Credit card versus Mortgage - Which should come first?

Sometimes, consumers do not think clearly about finances, and more specifically what to pay when money is lean (at times, not enough).

The Sheila Newton Team wrote about 'Which Would You Pay First? Your Mortgage or Your Credit Cards?'

According to her, "Some folks are making the decision to "let their home go", intentionally, in favor of paying their credit cards.

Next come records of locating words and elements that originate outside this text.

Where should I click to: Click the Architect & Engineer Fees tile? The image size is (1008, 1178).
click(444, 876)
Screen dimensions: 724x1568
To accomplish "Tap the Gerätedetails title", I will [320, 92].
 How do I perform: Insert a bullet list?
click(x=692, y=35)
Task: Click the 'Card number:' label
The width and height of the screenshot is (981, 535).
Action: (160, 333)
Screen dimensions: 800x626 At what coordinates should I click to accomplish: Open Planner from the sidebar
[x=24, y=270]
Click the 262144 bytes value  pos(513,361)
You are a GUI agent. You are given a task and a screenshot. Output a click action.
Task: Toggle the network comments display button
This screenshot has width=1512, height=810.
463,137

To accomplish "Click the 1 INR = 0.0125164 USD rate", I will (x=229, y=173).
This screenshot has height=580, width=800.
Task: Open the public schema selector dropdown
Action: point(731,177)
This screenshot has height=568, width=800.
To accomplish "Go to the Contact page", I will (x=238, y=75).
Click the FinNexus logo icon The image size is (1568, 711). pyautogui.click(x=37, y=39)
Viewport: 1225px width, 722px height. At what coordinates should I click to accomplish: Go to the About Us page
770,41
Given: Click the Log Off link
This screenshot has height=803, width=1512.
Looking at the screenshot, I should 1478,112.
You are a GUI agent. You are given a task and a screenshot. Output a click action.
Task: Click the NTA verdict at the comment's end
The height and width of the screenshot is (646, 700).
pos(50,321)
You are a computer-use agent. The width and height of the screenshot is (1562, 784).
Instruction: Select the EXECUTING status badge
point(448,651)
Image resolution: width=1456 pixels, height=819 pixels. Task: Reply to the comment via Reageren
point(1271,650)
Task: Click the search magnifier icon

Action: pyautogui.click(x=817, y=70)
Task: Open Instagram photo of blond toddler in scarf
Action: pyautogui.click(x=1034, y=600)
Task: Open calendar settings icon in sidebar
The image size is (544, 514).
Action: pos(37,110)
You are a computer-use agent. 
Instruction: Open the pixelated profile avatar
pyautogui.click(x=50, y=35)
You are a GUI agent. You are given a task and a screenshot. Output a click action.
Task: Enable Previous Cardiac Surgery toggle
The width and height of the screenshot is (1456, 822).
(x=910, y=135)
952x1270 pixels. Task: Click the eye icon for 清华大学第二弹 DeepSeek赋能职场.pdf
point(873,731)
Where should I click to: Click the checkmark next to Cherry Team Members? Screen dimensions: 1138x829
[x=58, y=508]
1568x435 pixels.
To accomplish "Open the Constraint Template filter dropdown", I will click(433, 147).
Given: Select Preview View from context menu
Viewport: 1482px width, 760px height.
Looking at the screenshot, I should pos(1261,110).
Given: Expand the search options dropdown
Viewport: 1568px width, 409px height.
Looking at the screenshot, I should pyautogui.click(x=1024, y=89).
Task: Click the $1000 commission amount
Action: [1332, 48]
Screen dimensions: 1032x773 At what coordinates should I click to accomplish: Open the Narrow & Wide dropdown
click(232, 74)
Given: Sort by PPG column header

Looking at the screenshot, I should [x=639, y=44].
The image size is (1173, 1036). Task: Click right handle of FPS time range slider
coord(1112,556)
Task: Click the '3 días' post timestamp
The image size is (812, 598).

They reportedly feel that their home is not worth what they owe on it, and their logic is, “why bother paying at all if I am paying into a never ending debt?” Many of those same people are using their credit cards for monthly needs like food and living expenses, so they must keep them current."

Borrowing from credit cards for survival is like digging yourself further into the hole, rather than helping you curb your bleeding. I can see why some people choose to use keep their credit cards current because they feel that that's the EMERGENCY FUND. No, no. Citibank, Bank of America and Capital One are not your friends.

The people should be aware of the FOUR WALLS.

They are basic food, utilities, transportation and shelter.

Everything else is secondary when life comes to this place.

FOOD - While we talk about food, and basic food we need, we're not talking about buying soda, ice cream or snacks. We are literally on EMERGENCY MODE that you will not include "luxury items" in your grocery bill. Medication is included in the FOOD items of course. We don't want you to be sick.

UTILITIES - Did you know if you raise your home temperature by 1 or 2 degrees, you save pretty significantly on your summer bill? And likewise in the winter?

TRANSPORTATION - Basic transportation taking you to and from work so you can earn the income in order to protect your FOUR WALLS. Not referring to over and beyond your means for a car you cannot afford. If you can't afford to pay cash for the car, you most likely cannot afford it. There is also a guide on the total value of your vehicles (cars, trucks, RV, jetskis, boats, etc. ie. anything that has a motor in it) should be valued at no more than half your total household income.
Of course this also depends on your income (if you earn $1000/month, versus if you earn over $1 Million per year). The 1/2 value of your household income works for most "general" American household.
From the book by Stanley (Millionaire Next Door), most people are not what they drive.

SHELTER - Shelter as in mortgage or rent. Most of the time, a 25% take-home income can/ should be allocated to shelter. What I have seen some families do successfully too also include up to 30% take-home pay assuming they do not have any other consumer debt except for the mortgage.
It starts getting financially difficult if the numbers are closer to 40-50% of the take-home pay. After all, we want to continue to have a life besides just "working for the house".....


Credit card versus Mortgage - Which should come first. Protect your 4 walls when life comes to this point.